# Decimal vs float

Steve Holden steve at holdenweb.com
Fri Jan 20 22:48:26 EST 2006

Steven D'Aprano wrote:
> On Fri, 20 Jan 2006 04:25:01 +0000, Bengt Richter wrote:
>
>
>>On Thu, 19 Jan 2006 12:16:22 +0100, =?ISO-8859-1?Q?Gerhard_H=E4ring?= <gh at ghaering.de> wrote:
>>[...]
>>
>>>floating points are always imprecise, so you wouldn't want them as an
>>
>>Please, floating point is not "always imprecise." In a double there are
>>64 bits, and most patterns represent exact rational values. Other than
>>infinities and NaNs, you can't pick a bit pattern that doesn't have
>>a precise, exact rational value.
>
>
> Of course every float has a precise rational value.

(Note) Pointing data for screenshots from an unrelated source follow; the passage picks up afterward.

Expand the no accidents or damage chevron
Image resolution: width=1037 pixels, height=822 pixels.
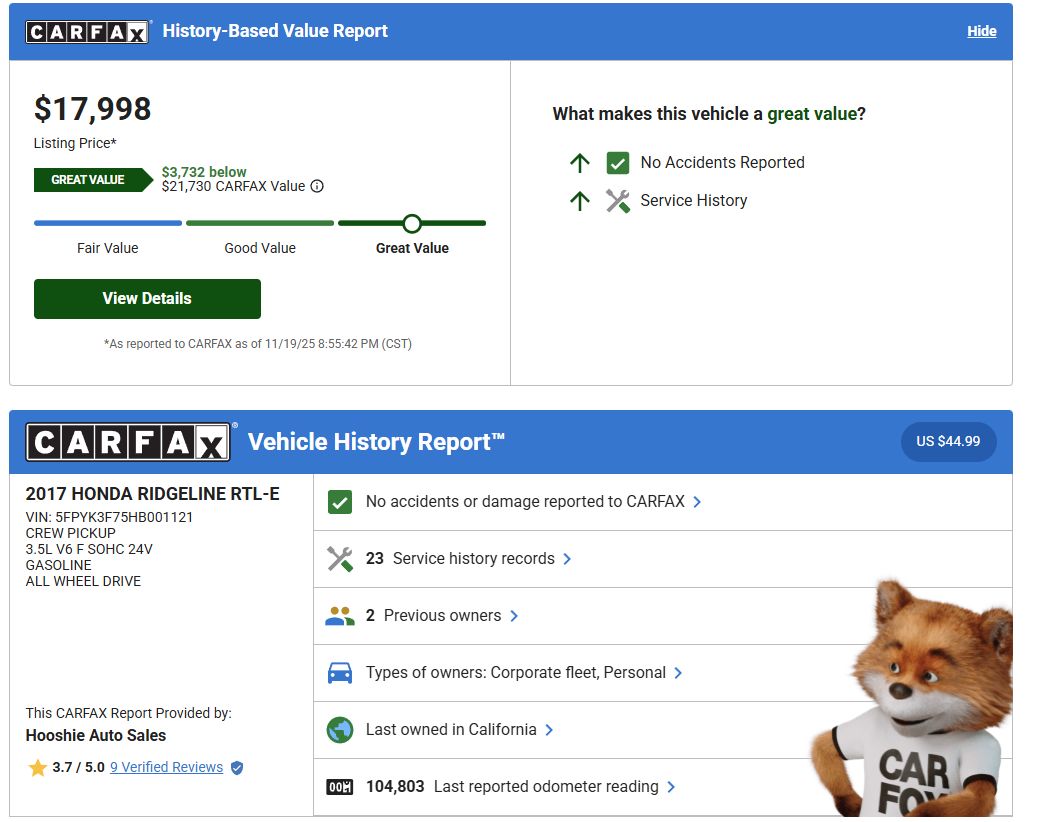click(698, 502)
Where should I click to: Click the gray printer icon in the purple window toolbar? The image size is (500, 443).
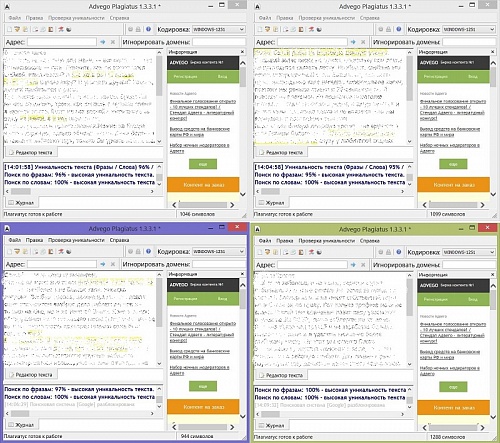pyautogui.click(x=138, y=252)
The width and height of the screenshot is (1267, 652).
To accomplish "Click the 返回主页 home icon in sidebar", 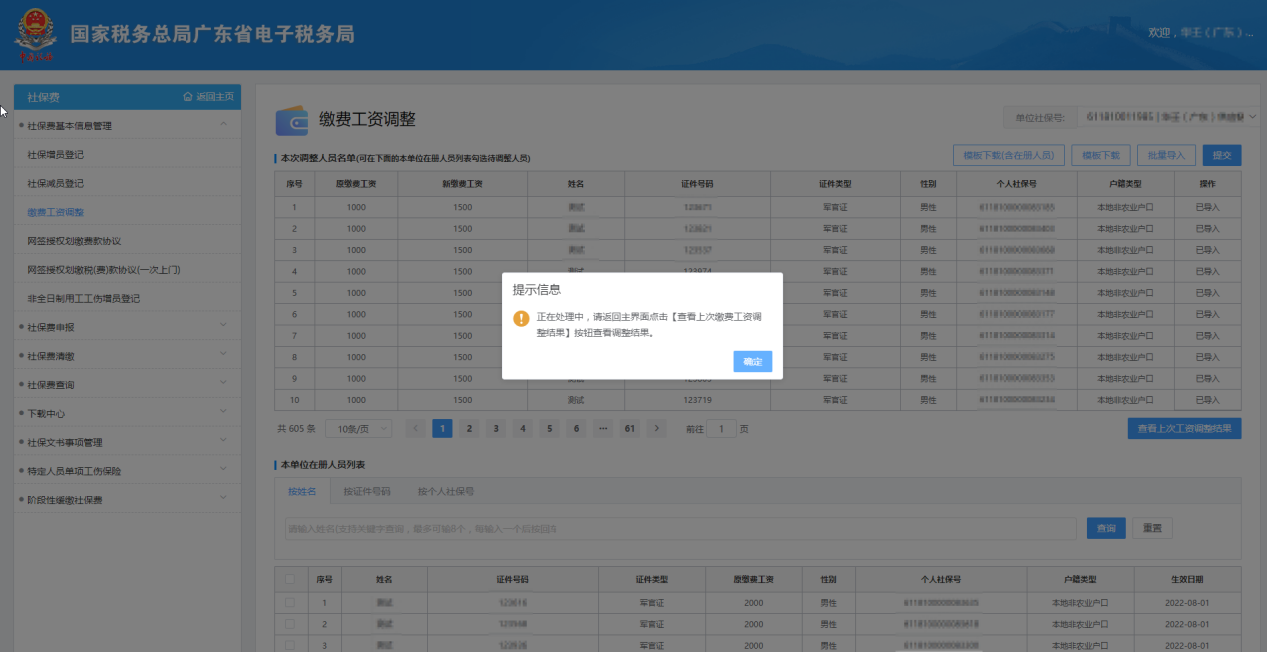I will click(x=187, y=97).
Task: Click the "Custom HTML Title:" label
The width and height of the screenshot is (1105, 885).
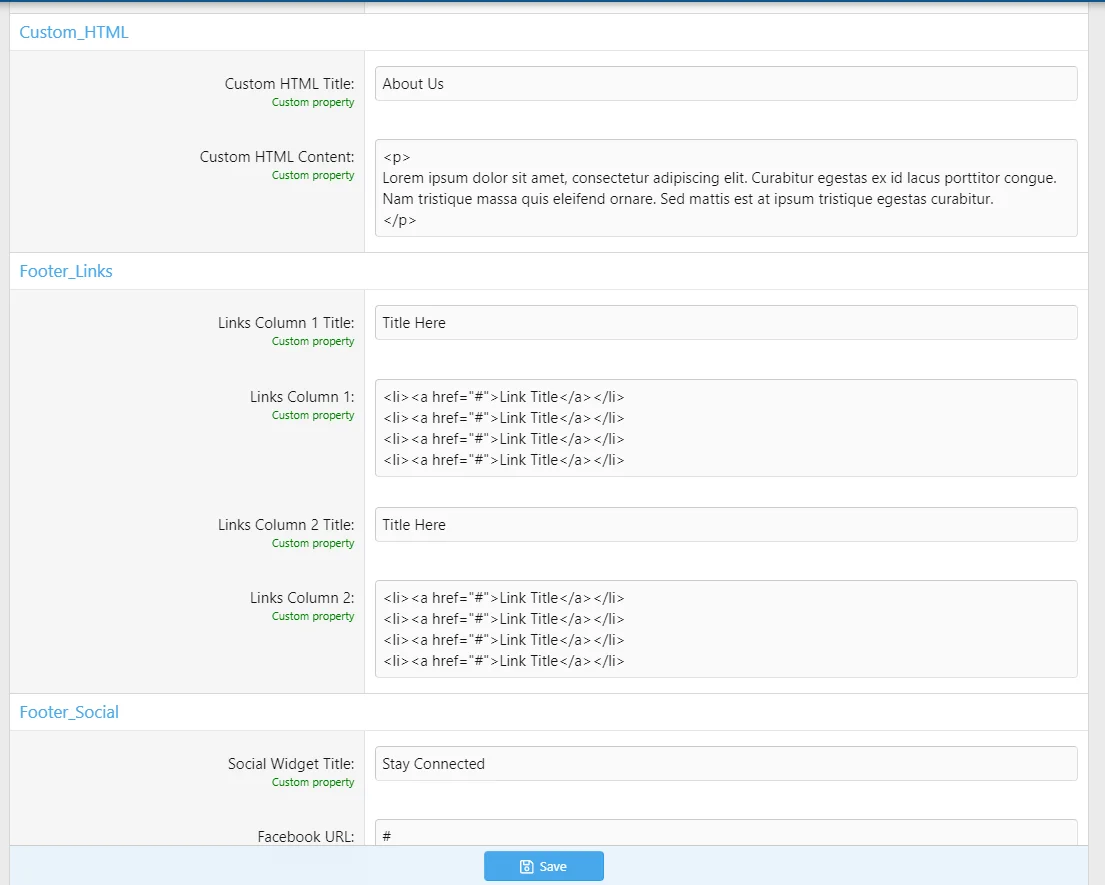Action: point(289,84)
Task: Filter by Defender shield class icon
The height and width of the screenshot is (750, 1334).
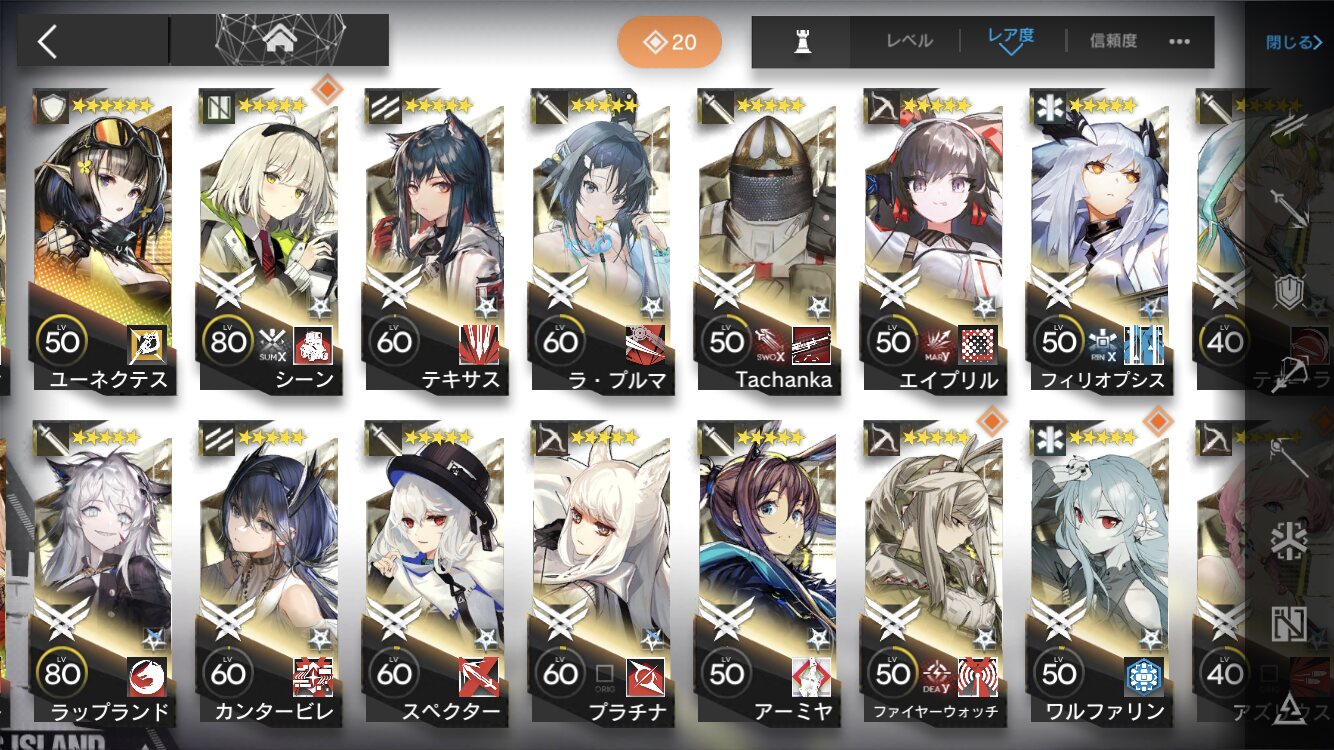Action: [1290, 292]
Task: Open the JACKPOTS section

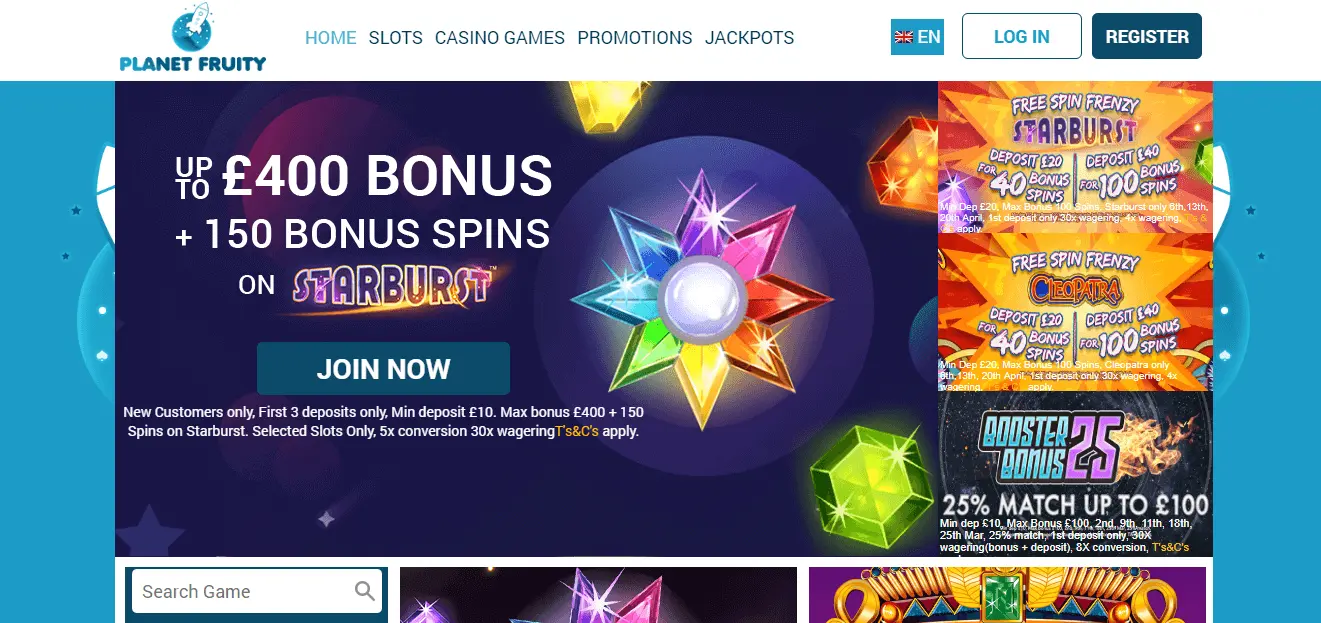Action: point(749,38)
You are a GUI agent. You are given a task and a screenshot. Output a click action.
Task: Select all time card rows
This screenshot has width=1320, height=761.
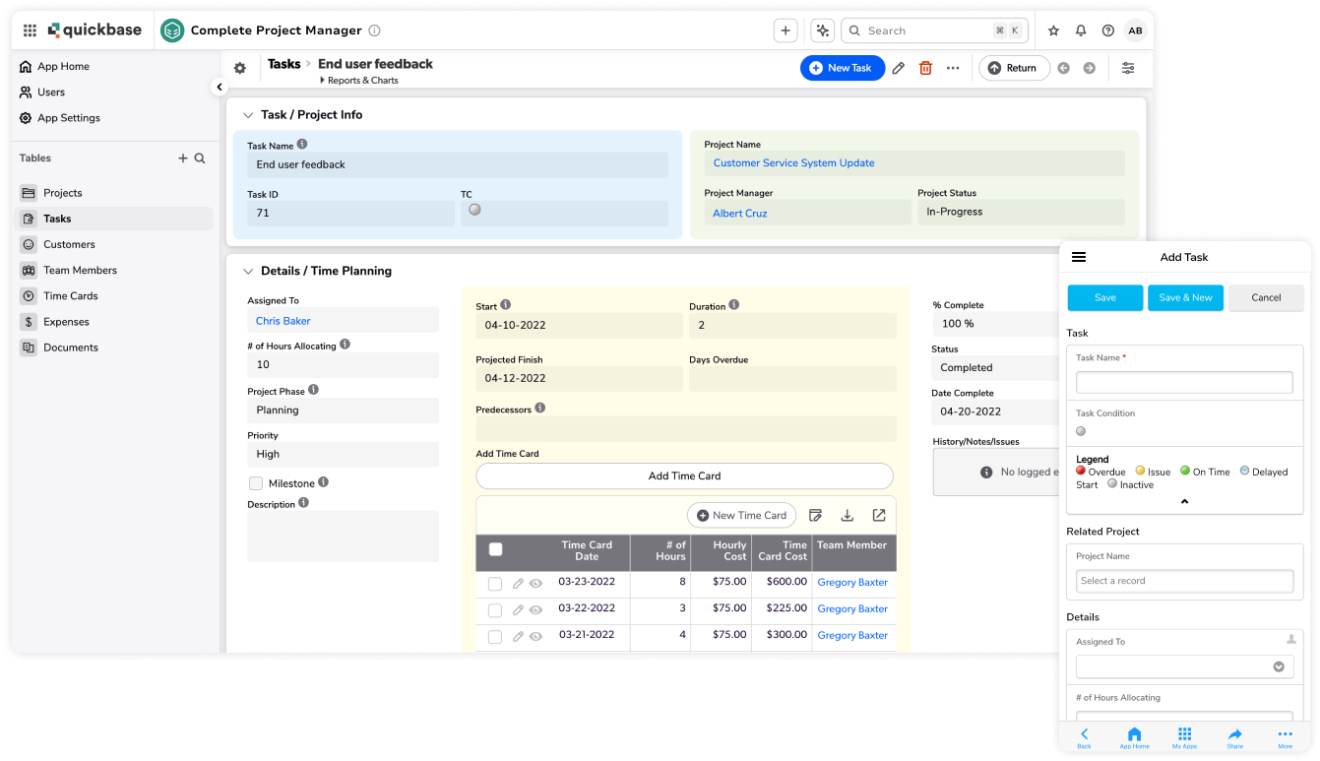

> 0.1000000000000000000001 has a precise rational value:
>
> 1000000000000000000001/10000000000000000000000
>
> But that's hardly what people are referring to. The question isn't whether
> every float is an (ugly) rational, but whether every (tidy) rational is a
> float. And that is *not* the case, simple rationals like 1/10 cannot be
> written precisely as floats no matter how many bits you use.
>
>
>>You can't represent all arbitarily chosen reals exactly as floats, that's true,
>>but that's not the same as saying that "floating points are always imprecise."
>
>
> "Always" is too strong, since (for example) 1/2 can be represented
> precisely as a float. But in general, for any "random" rational value N/M,
> the odds are that it cannot be represented precisely as a float. And
> that's what people mean when they say floats are imprecise.
>
>
>
And you thought Bengt didn't know that?